Phoenix: Maintaining Momentum in the Desert

By Anca Gagiuc

Phoenix rent evolution, click to enlarge

Outpacing the country in job creation and population growth, Phoenix is appealing to multifamily developers and investors looking for opportunities in second-tier markets. Although rent growth decelerated in the first half of 2017, rents rose by 3.4 percent year-over-year through July, which is still well above the 2.6 percent national average.
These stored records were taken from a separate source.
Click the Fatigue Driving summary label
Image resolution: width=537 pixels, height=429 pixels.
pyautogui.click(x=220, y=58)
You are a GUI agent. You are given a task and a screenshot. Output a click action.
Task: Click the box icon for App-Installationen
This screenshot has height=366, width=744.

Employment growth is diversified, with leisure and hospitality, education and health services, and professional and business services occupying top positions in the number of jobs added. Companies such as Facebook, Boeing and Intel are planning expansions in the metro, while JP Morgan Chase is developing a 67-acre campus in Tempe, where it aims to locate more than 4,000 jobs.
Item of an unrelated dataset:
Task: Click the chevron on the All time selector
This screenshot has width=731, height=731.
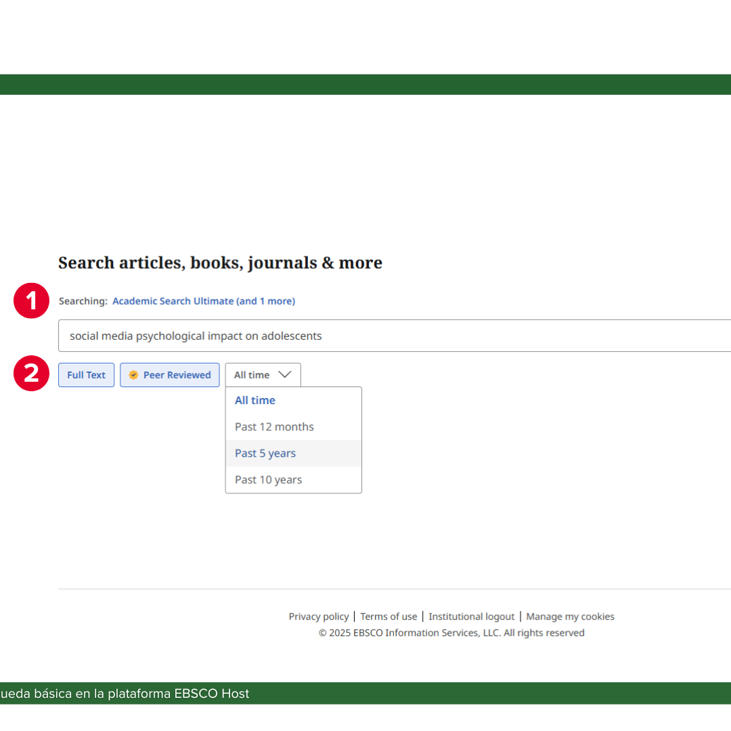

The metro’s investment activity remains strong, with nearly $2.4 billion in multifamily properties trading in 2017 through July. As the city competes with California, Texas and the Mountain States to attract talent, jobs and companies, housing demand has exceeded supply in recent years. As a result, development is robust, with 17,000 units under construction, some 5,600 of which are slated for completion by year-end. Although the occupancy rate was just 94.9 percent as of July, down 60 basis points in 12 months, we expect demand to remain strong, with the average rent rising by 5.3 percent in 2017.